V. Other Claims and Other Forms of Relief Because the Court will conditionally grant Petitioner’s § 2241 petition as set forth herein, the Court does not address other claims and other requested relief in Petitioner’s § 2241 petition. Conclusion For the reasons discussed above, the Court will enter a Judgment conditionally granting Petitioner’s petition for a writ of habeas corpus pursuant to 28 U.S.C. § 2241. (ECF No. 1.) The Court will order Respondents to provide Petitioner with a bond hearing under 8 U.S.C. § 1226(a) within five business days of the date of this Court’s Opinion and Judgment with notice to the Parties as soon as practicable, no later than 24 hours prior to the scheduled hearing, or, in the alternative, immediately release Petitioner from custody.9 The Court will also order Respondents to file a status report within six business days of the date of this Court’s Opinion and Judgment to
certify compliance with this Opinion and the corresponding Judgment.

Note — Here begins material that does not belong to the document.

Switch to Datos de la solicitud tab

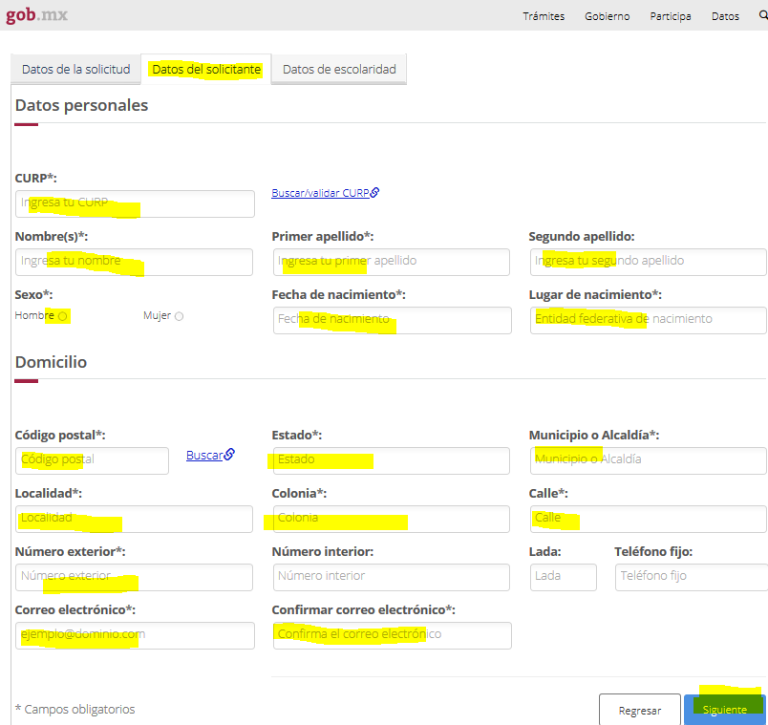click(x=75, y=70)
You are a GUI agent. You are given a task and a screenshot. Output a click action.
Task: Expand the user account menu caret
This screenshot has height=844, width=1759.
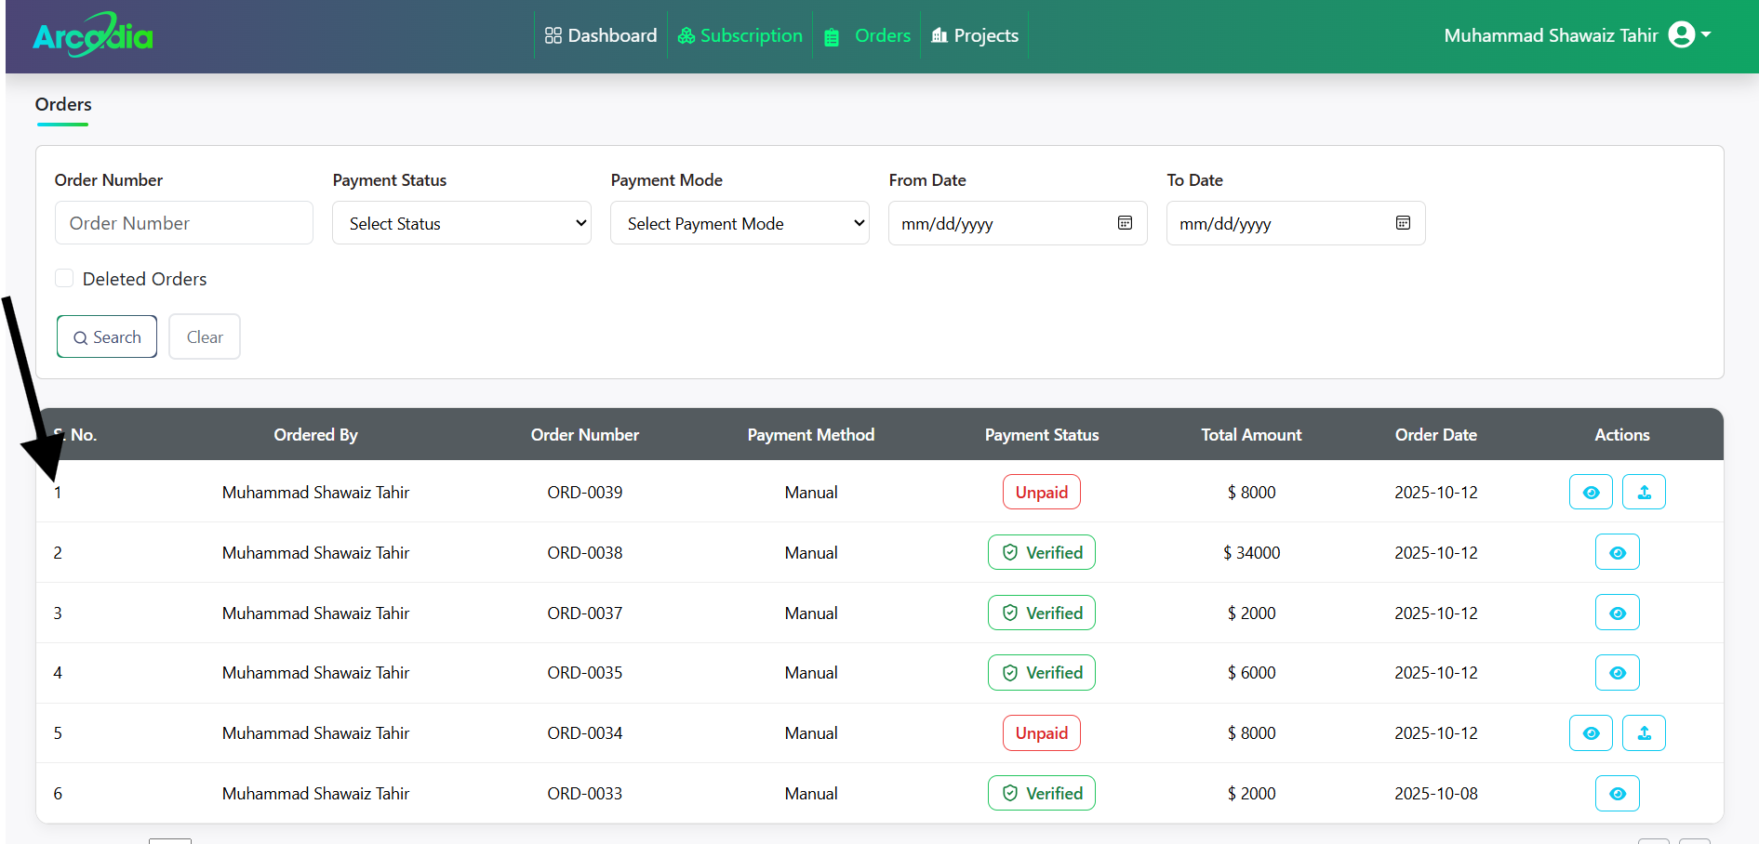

The status report shall include if and when the bond hearing occurred, if bond was granted or denied, and if bond was granted, the conditions of the bond, or if bond was denied, the reasons for the denial.
Dated: March 5, 2026 /s/ Jane M. Beckering Jane M. Beckering United States District Judge
9 This Court has adopted a standard practice of requiring such a hearing within five business days, even if the Petitioner requests a deadline that is shorter or longer.